The intended purpose of Jessica’s Law was to protect children from sexual predators. On Monday, the California Supreme Court found that residency restrictions unconstitutionally infringed upon the liberty and privacy interests of registered sex offender parolees in San Diego County, and failed to accomplish the intended purpose of Jessica’s Law as a whole.
The residency restrictions in Jessica’s Law effectively banned registered sex offender parolees from 97 percent of available residential properties in San Diego County. According to the Court, this hindered registered sex offender parolees from accessing rehabilitative services and often caused them to resort to homelessness and transiency, resulting in a greater, rather than a reduced, public safety risk.
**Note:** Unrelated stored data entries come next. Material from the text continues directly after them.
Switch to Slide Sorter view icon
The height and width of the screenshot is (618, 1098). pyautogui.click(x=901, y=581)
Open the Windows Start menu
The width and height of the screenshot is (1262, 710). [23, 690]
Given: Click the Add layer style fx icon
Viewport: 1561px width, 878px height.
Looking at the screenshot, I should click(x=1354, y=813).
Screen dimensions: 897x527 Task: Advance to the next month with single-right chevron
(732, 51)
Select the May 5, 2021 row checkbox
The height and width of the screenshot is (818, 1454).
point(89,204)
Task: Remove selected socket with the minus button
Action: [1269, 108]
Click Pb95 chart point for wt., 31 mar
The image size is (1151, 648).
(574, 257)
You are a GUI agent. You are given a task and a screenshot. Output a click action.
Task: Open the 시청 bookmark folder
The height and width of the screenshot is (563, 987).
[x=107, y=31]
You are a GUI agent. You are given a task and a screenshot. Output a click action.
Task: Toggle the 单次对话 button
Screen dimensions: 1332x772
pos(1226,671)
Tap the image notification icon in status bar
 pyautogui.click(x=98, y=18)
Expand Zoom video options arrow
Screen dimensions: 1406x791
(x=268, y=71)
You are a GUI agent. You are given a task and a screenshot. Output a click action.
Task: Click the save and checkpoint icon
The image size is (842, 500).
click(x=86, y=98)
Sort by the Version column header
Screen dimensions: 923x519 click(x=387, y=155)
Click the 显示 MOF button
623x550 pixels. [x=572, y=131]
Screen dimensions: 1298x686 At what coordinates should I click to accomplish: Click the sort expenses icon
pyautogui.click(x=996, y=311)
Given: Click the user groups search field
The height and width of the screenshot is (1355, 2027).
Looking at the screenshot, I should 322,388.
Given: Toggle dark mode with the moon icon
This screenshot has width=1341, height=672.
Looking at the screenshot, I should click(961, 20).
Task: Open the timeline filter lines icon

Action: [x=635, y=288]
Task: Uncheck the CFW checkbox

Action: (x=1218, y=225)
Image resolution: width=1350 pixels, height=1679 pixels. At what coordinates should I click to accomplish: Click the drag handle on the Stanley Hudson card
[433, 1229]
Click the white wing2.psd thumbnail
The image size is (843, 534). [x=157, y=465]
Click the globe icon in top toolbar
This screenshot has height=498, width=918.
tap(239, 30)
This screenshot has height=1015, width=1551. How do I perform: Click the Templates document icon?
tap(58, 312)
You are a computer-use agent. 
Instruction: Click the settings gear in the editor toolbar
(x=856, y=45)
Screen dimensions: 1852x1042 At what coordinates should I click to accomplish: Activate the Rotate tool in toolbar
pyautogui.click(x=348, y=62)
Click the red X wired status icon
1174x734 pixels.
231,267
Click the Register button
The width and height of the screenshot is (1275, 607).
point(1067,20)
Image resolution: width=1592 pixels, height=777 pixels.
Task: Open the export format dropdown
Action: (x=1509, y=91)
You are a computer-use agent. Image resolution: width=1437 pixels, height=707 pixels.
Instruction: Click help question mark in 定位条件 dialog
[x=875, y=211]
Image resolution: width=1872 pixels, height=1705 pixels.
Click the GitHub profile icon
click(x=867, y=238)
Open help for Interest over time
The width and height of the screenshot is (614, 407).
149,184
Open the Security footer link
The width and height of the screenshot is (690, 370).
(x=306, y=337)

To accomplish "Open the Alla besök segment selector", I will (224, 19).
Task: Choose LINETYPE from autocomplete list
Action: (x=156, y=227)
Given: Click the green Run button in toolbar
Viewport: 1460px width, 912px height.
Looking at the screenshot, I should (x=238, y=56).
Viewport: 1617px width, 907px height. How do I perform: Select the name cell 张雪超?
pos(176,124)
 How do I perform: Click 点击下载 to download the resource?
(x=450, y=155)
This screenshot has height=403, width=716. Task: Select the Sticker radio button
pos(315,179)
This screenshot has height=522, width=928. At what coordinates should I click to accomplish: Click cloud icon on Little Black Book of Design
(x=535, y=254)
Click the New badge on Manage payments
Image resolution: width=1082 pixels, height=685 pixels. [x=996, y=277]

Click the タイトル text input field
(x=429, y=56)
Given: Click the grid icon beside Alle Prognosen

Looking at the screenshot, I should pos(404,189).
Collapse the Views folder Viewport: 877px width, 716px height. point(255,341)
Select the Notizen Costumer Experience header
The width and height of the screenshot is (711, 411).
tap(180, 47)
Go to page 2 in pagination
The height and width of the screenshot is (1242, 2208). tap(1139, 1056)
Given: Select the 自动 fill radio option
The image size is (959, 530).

Because the law hampered efforts to monitor, supervise, and rehabilitate parolees, the Court concluded it bore no rational relationship to advancing its stated purpose of protecting children from sexual predators. Therefore, Penal Code section 3003.5(b) was unconstitutional as applied. The Court noted, however, that the California Department of Corrections and Rehabilitation retains authority to impose individualized discretionary parole conditions, including residency restrictions, on a case-by-case basis.
Although the case addressed only the statewide minimum residency restrictions in Jessica’s Law, cities with local ordinances on the subject should consider asking their city attorney to review the enforceability of such ordinances in light of the court’s ruling in this case.